In molecular medicine, the High-Risk Plaque Initiative is one of the most important projects of Philips Medizin Systeme, as Paul Smit, in charge of strategy and development in the Dutch company, explained: ‘Today, high-risk plaque is recognised as the major cause of cardiac infarction which kills about 50 percent of the patients. This means, in many cases, death is the first symptom of the disease. Furthermore, those patients who survive the event are chronically ill and require medical care for the rest of their lives. This disease is not only dangerous for the patients but also presents an immense financial burden on the healthcare system – a burden that will increase steadily over the next few years. In short, high-risk plaque is one of the most fatal and one of the most expensive diseases.’
In addition, coronary plaque is a highly unpredictable condition because, depending on the degree of inflammation, the plaque suddenly ruptures and causes an embolism, which in turn leads to a cardiac infarction, or a stroke. This sudden rupture of inflamed plaque in a coronary artery explains why 70–75% of cardiac infarctions occur without prior symptoms.
‘Hitherto physicians were unable to determine when the plaque has reached a dangerous stage. Today, molecular medicine offers the possibility to identify indicators of the inflammation. The first task of the High-Risk Plaque Initiative is to develop a broad patient screening concept, which we hope will show early indicators in patients with infarcts that are not present in the control group. If we know these early indicators, or biomarkers, which predict an inflammation, thanks to modern imaging methods we will be able to locate the high-risk plaque and determine its volume,’ Paul Smit pointed out.
The collected data can be combined with statistical values and thus provide valuable information on the patient’s current and future risk. Currently, Philips and the other members of the High-Risk Plaque Initiative are developing a test that will be applied to more than 6,000 patients in coming years.
Early diagnosis of high-risk plaque is no doubt a major step forward. However, it has to lead to targeted therapies for the affected coronary vessels. Today, physicians are rather powerless when it comes to the treatment of plaque, since there are no validated tests to determine the effectiveness of drugs. However, it appears to be proven that regular monitoring and a healthy lifestyle often improve a patient’s condition.

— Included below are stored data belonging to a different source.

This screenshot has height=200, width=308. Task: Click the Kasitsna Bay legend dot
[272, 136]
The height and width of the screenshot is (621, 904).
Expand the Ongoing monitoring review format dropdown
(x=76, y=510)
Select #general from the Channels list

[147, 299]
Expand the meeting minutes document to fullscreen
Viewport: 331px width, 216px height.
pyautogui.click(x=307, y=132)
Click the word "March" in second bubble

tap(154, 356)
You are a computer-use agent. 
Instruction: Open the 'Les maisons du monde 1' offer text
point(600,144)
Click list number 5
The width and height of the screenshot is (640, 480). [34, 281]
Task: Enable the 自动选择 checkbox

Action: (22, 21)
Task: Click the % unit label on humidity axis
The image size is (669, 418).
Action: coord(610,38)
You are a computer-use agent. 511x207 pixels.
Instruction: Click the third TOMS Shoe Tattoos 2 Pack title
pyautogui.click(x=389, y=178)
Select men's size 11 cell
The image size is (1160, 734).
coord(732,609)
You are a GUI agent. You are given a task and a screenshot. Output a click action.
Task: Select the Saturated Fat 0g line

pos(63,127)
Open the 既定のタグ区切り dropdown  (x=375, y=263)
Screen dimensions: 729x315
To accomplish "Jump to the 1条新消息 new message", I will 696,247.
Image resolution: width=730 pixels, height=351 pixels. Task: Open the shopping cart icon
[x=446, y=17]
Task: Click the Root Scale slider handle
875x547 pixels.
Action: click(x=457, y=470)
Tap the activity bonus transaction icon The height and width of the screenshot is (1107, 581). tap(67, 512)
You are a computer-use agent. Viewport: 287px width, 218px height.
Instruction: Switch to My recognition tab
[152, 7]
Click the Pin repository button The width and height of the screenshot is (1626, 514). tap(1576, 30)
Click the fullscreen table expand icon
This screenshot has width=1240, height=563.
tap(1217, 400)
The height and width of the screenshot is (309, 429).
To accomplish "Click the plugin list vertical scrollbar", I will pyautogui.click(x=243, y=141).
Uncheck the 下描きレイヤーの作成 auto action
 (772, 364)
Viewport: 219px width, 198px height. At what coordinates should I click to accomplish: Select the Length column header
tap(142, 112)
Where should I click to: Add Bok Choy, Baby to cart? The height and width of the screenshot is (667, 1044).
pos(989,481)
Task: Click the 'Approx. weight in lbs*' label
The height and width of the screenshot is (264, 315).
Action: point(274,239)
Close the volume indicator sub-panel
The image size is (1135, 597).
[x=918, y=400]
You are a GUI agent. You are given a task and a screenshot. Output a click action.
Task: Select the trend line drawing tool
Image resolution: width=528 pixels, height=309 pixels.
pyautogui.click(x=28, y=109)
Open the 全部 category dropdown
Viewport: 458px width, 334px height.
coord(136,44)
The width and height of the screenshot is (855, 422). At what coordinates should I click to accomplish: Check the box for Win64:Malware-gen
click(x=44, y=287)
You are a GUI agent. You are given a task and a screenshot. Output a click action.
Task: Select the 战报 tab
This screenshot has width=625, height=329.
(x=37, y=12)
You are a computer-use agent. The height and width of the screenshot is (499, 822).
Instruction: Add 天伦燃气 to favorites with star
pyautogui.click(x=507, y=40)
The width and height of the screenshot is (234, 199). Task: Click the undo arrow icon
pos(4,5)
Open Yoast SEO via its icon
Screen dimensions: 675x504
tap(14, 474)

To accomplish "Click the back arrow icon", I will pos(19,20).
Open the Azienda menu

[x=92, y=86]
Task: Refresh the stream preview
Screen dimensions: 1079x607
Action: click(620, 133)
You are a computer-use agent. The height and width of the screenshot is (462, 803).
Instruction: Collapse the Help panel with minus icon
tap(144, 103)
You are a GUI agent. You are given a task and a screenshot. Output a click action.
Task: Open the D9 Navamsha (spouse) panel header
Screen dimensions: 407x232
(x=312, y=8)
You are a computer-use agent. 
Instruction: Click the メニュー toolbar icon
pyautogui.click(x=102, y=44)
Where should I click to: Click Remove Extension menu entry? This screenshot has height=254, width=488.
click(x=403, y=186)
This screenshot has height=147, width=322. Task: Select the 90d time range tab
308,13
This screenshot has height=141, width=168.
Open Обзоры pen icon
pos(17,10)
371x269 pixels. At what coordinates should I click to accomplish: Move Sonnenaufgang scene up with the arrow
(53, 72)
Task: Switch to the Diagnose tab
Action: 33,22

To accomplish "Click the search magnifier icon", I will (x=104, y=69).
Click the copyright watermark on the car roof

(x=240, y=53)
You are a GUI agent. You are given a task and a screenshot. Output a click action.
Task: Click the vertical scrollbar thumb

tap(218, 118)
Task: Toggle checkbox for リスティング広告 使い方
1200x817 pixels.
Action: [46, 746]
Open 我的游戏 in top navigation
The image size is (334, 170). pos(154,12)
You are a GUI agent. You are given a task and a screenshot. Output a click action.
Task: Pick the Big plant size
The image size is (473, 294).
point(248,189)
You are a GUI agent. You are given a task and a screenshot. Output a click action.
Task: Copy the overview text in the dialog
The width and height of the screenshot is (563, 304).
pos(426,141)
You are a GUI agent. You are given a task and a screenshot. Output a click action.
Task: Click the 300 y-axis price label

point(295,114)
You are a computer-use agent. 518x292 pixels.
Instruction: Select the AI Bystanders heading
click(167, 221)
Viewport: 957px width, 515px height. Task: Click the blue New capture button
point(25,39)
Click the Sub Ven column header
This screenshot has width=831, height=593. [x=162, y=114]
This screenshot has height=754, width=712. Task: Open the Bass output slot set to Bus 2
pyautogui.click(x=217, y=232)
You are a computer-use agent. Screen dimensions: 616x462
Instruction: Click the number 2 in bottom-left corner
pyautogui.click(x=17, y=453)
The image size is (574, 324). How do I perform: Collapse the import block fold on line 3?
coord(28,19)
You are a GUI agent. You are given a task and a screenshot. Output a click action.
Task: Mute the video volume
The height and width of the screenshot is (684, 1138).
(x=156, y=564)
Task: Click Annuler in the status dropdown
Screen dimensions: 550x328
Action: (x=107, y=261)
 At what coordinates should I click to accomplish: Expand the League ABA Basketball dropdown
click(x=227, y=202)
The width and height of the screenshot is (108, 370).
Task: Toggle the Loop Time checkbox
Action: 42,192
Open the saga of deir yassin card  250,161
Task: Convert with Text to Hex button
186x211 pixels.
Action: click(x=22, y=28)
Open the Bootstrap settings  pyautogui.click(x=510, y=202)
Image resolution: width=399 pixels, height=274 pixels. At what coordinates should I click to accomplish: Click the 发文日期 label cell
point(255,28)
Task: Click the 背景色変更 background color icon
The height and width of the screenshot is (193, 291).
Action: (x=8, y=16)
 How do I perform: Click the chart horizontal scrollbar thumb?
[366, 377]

Molecular medicine offers promising approaches for other diseases as well - cancer, for example. Currently, methods are being researched that use ultrasound to transport medication through the vessels right to the affected body region. The medication is docked onto micro-bubbles, or a contrast agent, and injected in to the body. With the help of ultrasound signals the physician can trace the bubbles’ route to the target region. As soon as the bubbles reach the affected tissue a certain ultrasound frequency causes them to burst and the active agent is released. Because the medication is administered in a very targeted way, a much lower dose than in a systemic therapy is required – which increases the therapeutic success and significantly reduces side effects. The principle has already been tested in pre-clinical trials and is now being developed for clinical use in a joint effort with the pharmaceutical industry. The Philips research team has already gone one step further and is working on finding out whether this innovative method can be used for cardiac diseases.
‘We are still in the early stage of research into validated biomarkers and it will take about four more years before we will be able to identify high-risk plaque with the help of biomarkers. However,’ Paul Smit concluded optimistically, ‘these developments will open entirely new possibilities from which both the patients and the healthcare system will profit: Early diagnosis can significantly reduce treatment and follow-up costs of many diseases.’